Soldotna Middle School is sponsoring a reading program throughout the school year called Operation Blackout. It encourages students and their families to eschew the distractions of electronic media in favor of reading. Students get extra credit in different classes each quarter for leaving their stereos and TVs off for at least 30 minutes each week while reading.
Count me in. I'm not a parent, and I was never a middle school student. (Where I grew up, those publicly financed theaters of relentless, peer-sponsored torment were called "junior high schools," a term that suggested not that we pre-teens were in a middle stage, a transitory period, but which merely served as an unnecessary reminder of our inferior status to high school kids.) A couple of years ago, however, I embarked on an Operation Blackout of my own. I got good and drunk and found that I couldn't remember a thing in the morning.
Right around that time I also gave up television. I had taken up writing and long-distance running, and eventually I discovered that these activities demanded more time than I was giving them. Determined to succeed in my new pursuits, I abandoned television, among other things (hazy nights and red-eyed sunrises with Captain Jack and the whiskey gang), almost completely. I still watch "The Simpsons," and I watch it with religious devotion. The manager of a local motel tolerates my presence before the lobby television for 30 minutes every Sunday night.
It can be an amazing and rewarding experience to shun the most popular distractions of our age, television and that clanging, crooning, commercial noise that passes for music. (I intend to keep at least 98 degrees of separation between myself and the polished, no-talent outfit bearing that name.)

DATA LINES -

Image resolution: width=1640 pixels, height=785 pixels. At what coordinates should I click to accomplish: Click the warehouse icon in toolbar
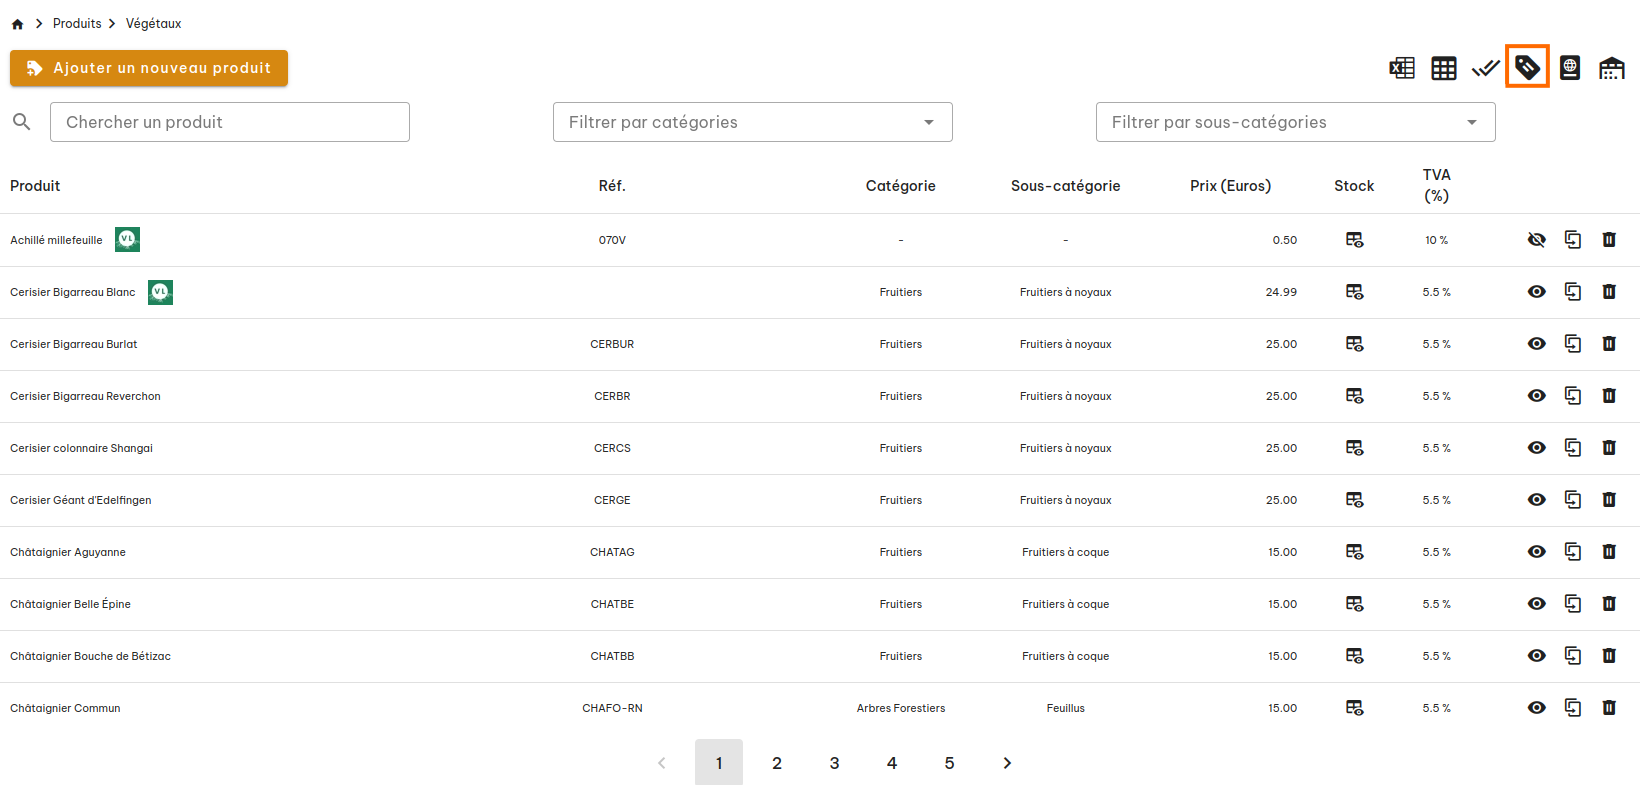point(1612,68)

EXERCISE AIM -
From the Operation Blackout piece, write out the passage between "Count me in." and "in the morning.", inclusive, word for word.

EXERCISE OUTPUT -
Count me in. I'm not a parent, and I was never a middle school student. (Where I grew up, those publicly financed theaters of relentless, peer-sponsored torment were called "junior high schools," a term that suggested not that we pre-teens were in a middle stage, a transitory period, but which merely served as an unnecessary reminder of our inferior status to high school kids.) A couple of years ago, however, I embarked on an Operation Blackout of my own. I got good and drunk and found that I couldn't remember a thing in the morning.